begin Data

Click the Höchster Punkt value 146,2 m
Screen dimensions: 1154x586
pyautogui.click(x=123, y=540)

end Data
begin Data

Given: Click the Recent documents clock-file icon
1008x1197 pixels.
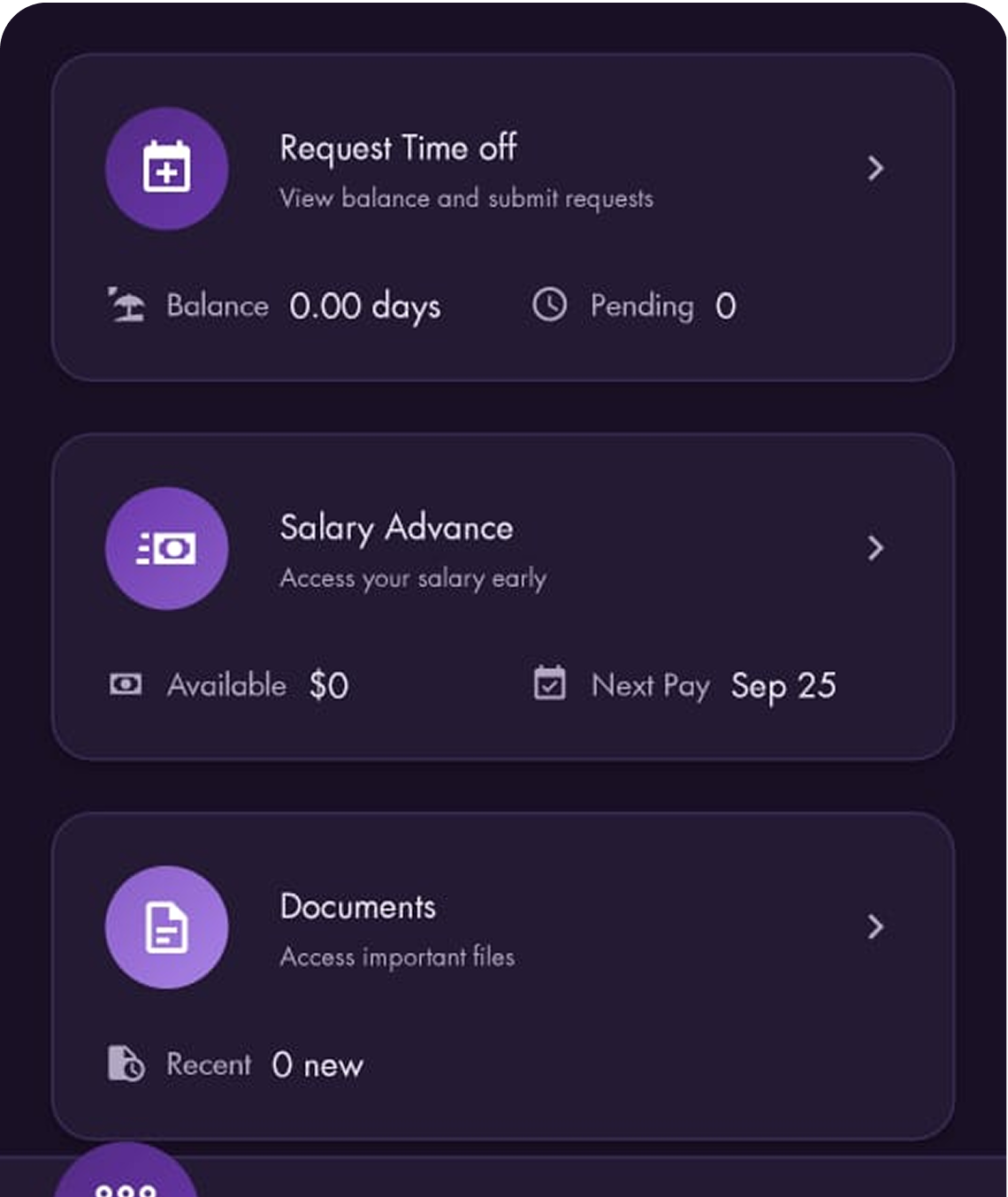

end Data

▶ _Short problem_
Write the entries out again with no changes, starting at the line that contains "Click the Höchster Punkt value 146,2 m" and stopping after the line that contains "pyautogui.click(x=123, y=540)".

▶ _Complete output_
Click the Höchster Punkt value 146,2 m
Screen dimensions: 1154x586
pyautogui.click(x=123, y=540)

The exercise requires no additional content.